You have to breath to smell, so it also cues you in to the autonomic rhythms of your body. You can access the flow of sensory experience without trying to exert control. You can let the most subtle emotions flow this way and that, catching the wave of energy and nuance that it provides.

The olfactory organ sits on top of a very small, porous, and detailed bone called the ethmoid that is basically right in the middle of your head. Look at the beautiful animation above, and you will see that this little bone sits centrally in the front of the brain pan, surrounded by all the other bigger, more famous bones of your skull. For the anatomy geeks among you this short lecture about the 3D animation will be helpful, as it shows the bone from all angles. It’s incredibly detailed and kind of looks like a space ship.
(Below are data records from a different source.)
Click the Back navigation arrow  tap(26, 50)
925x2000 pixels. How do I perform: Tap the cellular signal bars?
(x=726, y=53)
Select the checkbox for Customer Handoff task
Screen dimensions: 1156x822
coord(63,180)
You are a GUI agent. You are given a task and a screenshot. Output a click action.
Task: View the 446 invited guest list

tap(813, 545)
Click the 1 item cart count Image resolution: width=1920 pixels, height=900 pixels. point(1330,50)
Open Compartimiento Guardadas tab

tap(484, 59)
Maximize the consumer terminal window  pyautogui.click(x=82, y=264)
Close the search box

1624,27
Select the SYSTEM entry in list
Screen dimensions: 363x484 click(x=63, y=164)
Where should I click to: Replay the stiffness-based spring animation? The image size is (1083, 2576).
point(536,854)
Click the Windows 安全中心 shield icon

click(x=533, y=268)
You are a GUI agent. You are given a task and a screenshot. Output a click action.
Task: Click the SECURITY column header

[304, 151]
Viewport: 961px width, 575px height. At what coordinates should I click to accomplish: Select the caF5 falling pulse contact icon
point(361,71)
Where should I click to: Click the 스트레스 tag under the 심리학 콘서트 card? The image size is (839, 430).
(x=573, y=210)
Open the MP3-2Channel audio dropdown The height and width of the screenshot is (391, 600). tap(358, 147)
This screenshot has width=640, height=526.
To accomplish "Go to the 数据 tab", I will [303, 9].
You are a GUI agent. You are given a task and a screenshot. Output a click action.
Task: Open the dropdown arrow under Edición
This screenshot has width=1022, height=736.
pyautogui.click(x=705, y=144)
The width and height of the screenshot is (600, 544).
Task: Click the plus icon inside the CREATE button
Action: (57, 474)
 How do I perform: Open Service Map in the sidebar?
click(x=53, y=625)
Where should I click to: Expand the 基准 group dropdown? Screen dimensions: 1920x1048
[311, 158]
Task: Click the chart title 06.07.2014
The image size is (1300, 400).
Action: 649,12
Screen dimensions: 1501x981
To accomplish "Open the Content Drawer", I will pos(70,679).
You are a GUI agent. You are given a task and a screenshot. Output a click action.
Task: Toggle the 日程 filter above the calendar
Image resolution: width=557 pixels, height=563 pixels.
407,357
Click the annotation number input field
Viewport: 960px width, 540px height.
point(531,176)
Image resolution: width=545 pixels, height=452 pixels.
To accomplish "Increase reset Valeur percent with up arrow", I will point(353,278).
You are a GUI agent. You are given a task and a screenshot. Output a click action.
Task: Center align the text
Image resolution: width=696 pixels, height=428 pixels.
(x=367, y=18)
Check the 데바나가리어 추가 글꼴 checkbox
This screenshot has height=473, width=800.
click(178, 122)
When we grip our jaw, tighten our neck, squint our eyes…all of those actions bring pressure to bear on this breathable, core place. I believe that giving delicate, internal places like this space to move affects our emotional state.

What if this beautiful bone could just float in there, right underneath your brain, nestled between all the other skull bones but separate, breathable, slightly mobile. The top of it is called the cribriform plate, which has a bunch of beautiful little holes through which the tendrils of your olfactory bulb dangle, kind of like a kid sitting at the edge of a river with their feet in the water.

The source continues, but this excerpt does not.